Les trois commissaires qui présidaient les audiences, ainsi que le président de l'organisme, Peter Watson, se sont récusés de toute participation au processus pour en préserver l'impartialité. Deux membres du personnel ont pris part aux rencontres.

Une décision de l'ONE rendue le 9 septembre indique qu'ils n'ont « aucun pouvoir décisionnel » sur le projet Énergie Est et « qu'il est douteux que leur exclusion soit nécessaire ou appropriée ». L'Office a néanmoins décidé de réaffecter son directeur, Jean-Denis Charlebois.

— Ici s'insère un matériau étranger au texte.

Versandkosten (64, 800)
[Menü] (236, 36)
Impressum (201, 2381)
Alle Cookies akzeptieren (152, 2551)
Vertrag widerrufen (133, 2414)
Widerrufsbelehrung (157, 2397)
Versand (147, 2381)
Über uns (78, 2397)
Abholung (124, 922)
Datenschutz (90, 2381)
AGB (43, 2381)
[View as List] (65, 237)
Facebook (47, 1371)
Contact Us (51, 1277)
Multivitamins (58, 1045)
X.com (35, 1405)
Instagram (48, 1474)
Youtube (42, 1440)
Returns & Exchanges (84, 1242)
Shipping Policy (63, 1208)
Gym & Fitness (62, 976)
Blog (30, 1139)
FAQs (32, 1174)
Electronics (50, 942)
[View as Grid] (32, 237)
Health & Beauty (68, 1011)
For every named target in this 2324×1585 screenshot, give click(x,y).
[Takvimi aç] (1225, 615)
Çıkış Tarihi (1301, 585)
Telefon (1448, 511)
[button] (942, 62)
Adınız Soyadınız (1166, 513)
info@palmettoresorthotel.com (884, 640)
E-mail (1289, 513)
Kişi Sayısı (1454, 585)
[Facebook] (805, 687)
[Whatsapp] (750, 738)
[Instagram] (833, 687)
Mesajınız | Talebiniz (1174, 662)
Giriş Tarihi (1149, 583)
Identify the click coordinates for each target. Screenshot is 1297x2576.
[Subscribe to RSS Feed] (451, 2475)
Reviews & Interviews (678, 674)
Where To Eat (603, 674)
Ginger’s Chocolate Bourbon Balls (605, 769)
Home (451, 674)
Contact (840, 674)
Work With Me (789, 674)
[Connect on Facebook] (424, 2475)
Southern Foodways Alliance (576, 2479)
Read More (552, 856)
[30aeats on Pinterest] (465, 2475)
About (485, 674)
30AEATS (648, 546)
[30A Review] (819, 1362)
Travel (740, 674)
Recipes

Le vice-président aux communications, Tom Neufeld, est l'autre membre du personnel touché par cette décision.

Nier, puis s'excuser 

L'ONE a commencé par nier avoir discuté du projet de TransCanada lors d'une rencontre avec Jean Charest, mais a dû s'excuser lorsque les notes de cette rencontre, obtenues à la suite de demandes d'accès à l'information, sont devenues publiques. Les notes manuscrites ont été prises entre autres par Jean-Denis Charlebois. Elles révèlent que des discussions ont porté sur les résistances du public envers le projet Énergie Est, en particulier au Québec.

Les notes évoquent des stratégies possibles de communication pour mieux faire comprendre le rôle de l'Office national de l'énergie, méconnu au Québec. Mais on y aborde aussi les bénéfices éventuels pour le Québec du projet de TransCanada, en soulignant l'exemple de la catastrophe de Lac-Mégantic pour montrer l'aspect plus sécuritaire des pipelines.

Selon l'ONE, M. Charest aurait omis de dire aux participants de cette rencontre qu'il travaillait pour TransCanada.

Lors de la rencontre avec la Chambre de commerce du Montréal métropolitain et son président, Michel Leblanc, on décrit les sables bitumineux comme étant « le diable » (the devil) dans l'esprit de bien des gens. On peut lire une référence au rejet par le président américain du projet Keystone XL de TransCanada. « Si Barack Obama n'en veut pas, pourquoi le Québec en voudrait-il? », peut-on lire. Il est beaucoup question de la confiance des Québécois envers l'organisme fédéral de réglementation.

La rencontre avec l'Union des municipalités semble avoir porté uniquement sur les procédures de l'ONE et sur la difficulté de participer au processus d'audiences avec des ressources limitées. Il n'y a aucune note sur la rencontre avec Équiterre.

Le gouvernement fédéral n'a pas encore annoncé quand reprendra le processus d'examen du projet Énergie Est de TransCanada.